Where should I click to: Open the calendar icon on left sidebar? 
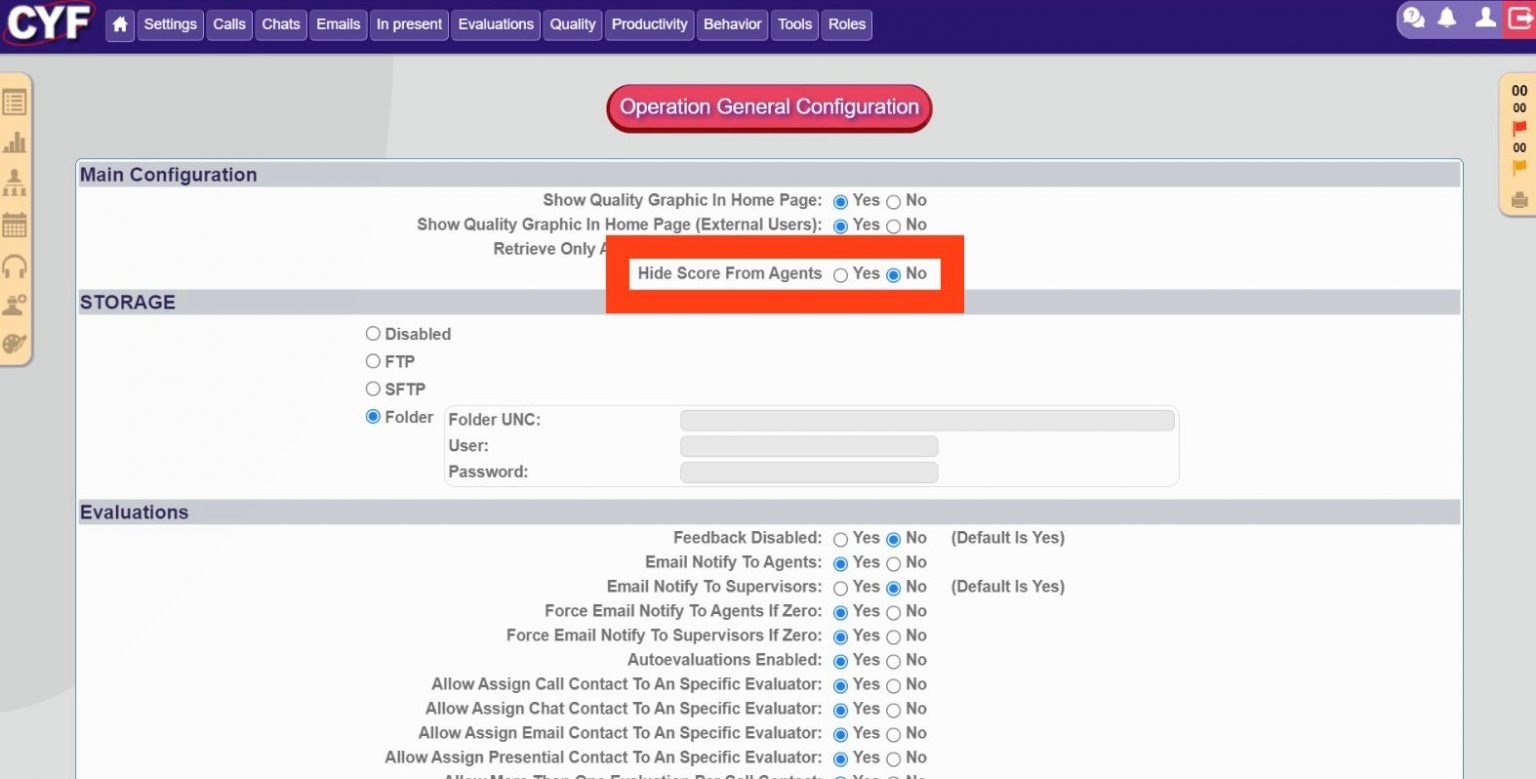tap(14, 225)
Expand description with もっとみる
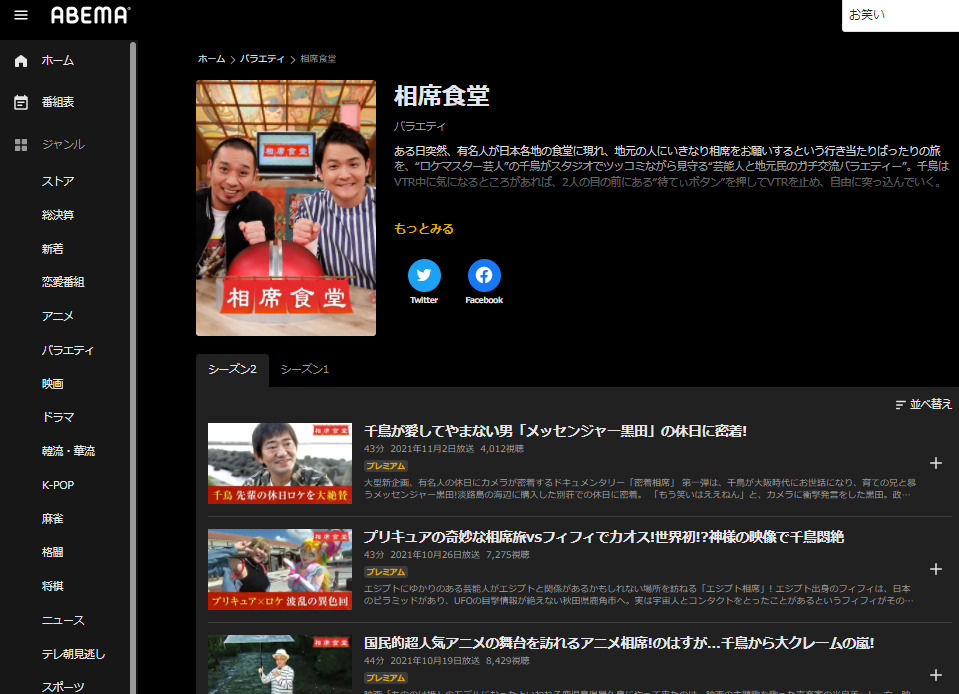This screenshot has width=959, height=694. click(424, 229)
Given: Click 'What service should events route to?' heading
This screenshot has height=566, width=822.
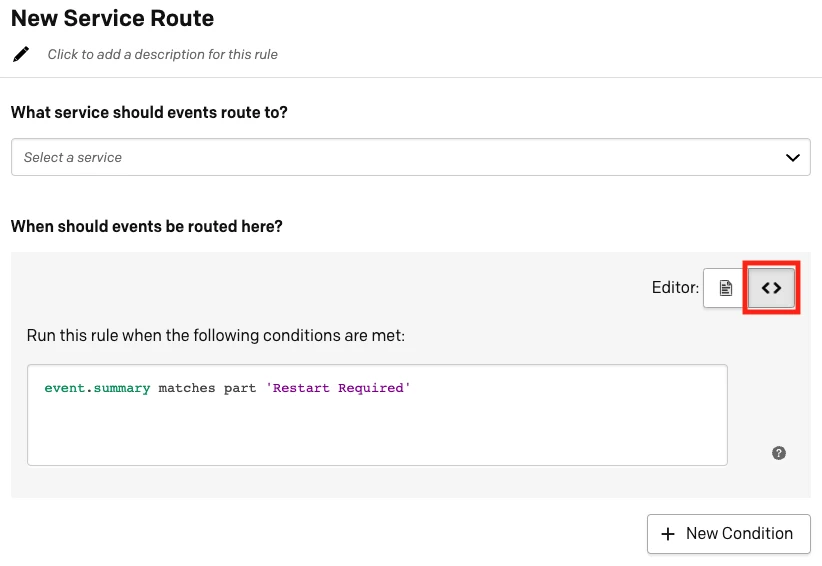Looking at the screenshot, I should (x=149, y=112).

> _The task_
Output every line of the records above verbatim, omitting the pictures.

> _Answer to this task_
Where should I click to: Open the calendar icon on left sidebar? 
tap(14, 225)
Expand description with もっとみる
This screenshot has width=959, height=694. click(424, 229)
Given: Click 'What service should events route to?' heading
This screenshot has height=566, width=822.
Looking at the screenshot, I should (x=149, y=112).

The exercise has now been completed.